Casanovas tend to exhibit some traits associated with psychopathy, says Robert Hare, the author of Without Conscience and a professor emeritus at the University of British Columbia. "Unless they are Brad Pitt," he says, "they may have to deceive and manipulate to get these women."
Indeed, in his book, Strauss details how he and other pickup artists used unsavory methods such as the "freeze-out": The pickup artist is kissing a woman in his bed. She tries to prevent it from moving further; in response, the pickup artist becomes cold, pulls away, and checks his e-mail on his laptop. "She was feeling good a moment ago, enjoying your attention; now you're taking it all away."
Janka says the only deceptive behavior he ever engaged in was disguising the fact that he doesn't drink. He says he never misled women about his intentions.
Still, Hare says that a compulsion to have sex for sex's sake is consistent with the shallowness of emotions and lack of attachment to others that psychopaths exhibit (although he cautions that just because someone sleeps around does not mean that he or she is a psychopath).
Janka doesn't feel any shame about his player days.
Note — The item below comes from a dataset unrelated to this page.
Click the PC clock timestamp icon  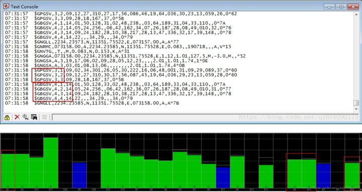click(x=26, y=117)

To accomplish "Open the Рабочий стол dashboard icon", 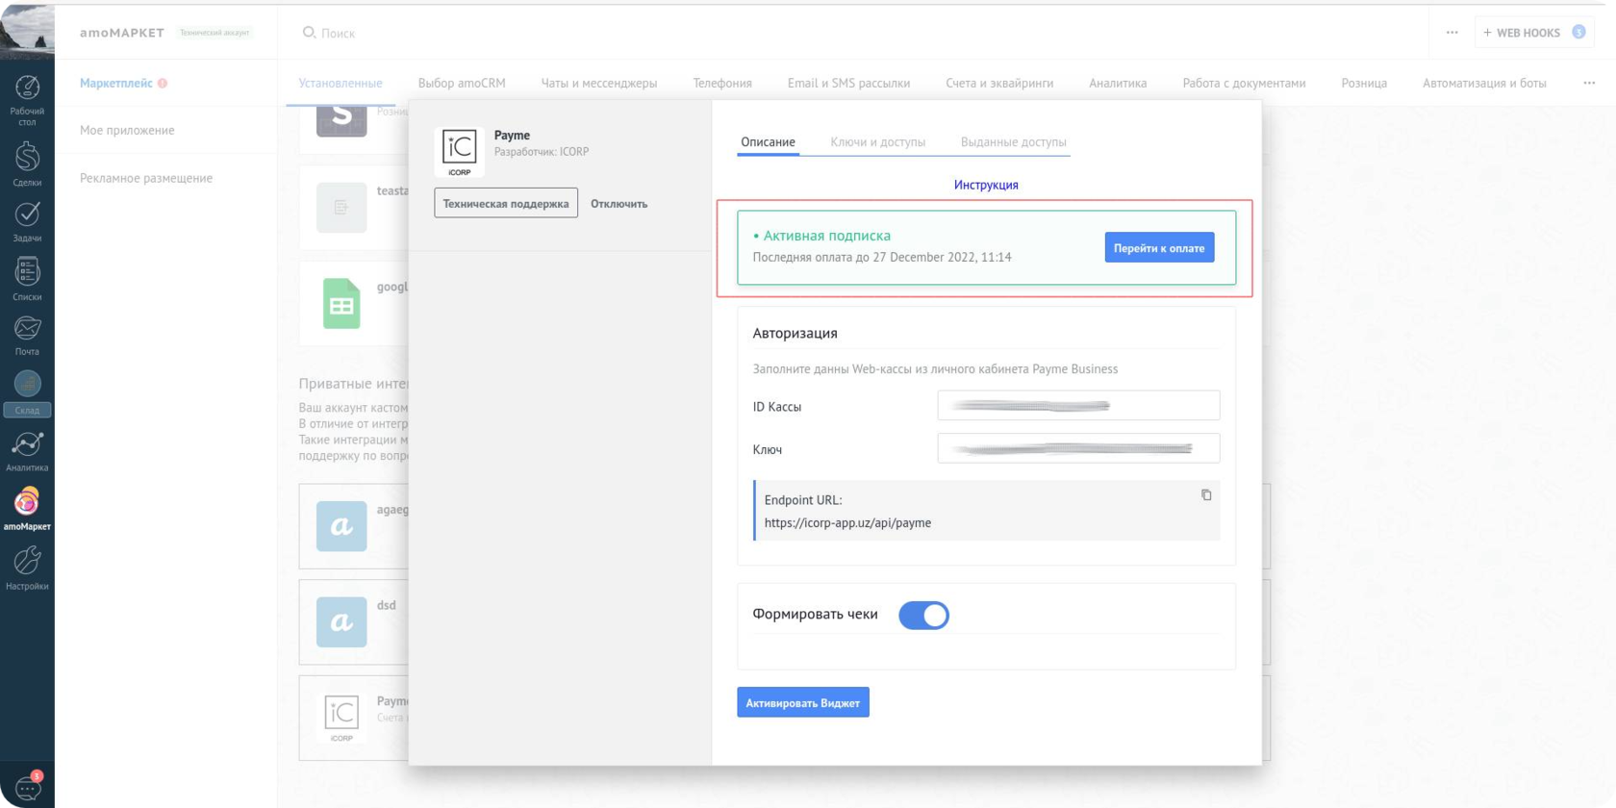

But he did have to pick up a whole new set of skills to make his current relationship work. "I used to be kind of an asshole, very unyielding," he says. Learning to accommodate and not just bait a woman has proved rewarding: "The warmth and support and love of my girlfriend easily outweigh the titillation of the hunt."

Are You Too Much of A Tomcat?

Getting hooked on the emotional rush of casual sex could undermine other aspects of your life. Ask yourself whether you are addicted to love, or just having a good time:
  • Do you keep secrets about your romantic life from people who are important to you?
  • Do you make promises to yourself—such as vowing to stop flirtingwith your friends' wives—that you find you can't keep?
  • Do you sleep with people whom you consider to be inappropriate sexual partners?
  • If you answered yes to any of these, your active sex life might be doing you more harm than good. Psychologist Nando Pelusi suggests trying to shed the compulsion, even though your sex drive is here to stay. You may have to internalize a new message: You don't have to have something just because you can have it.Therapy could help you combat feelings of low self-worth and cravings for validation from women.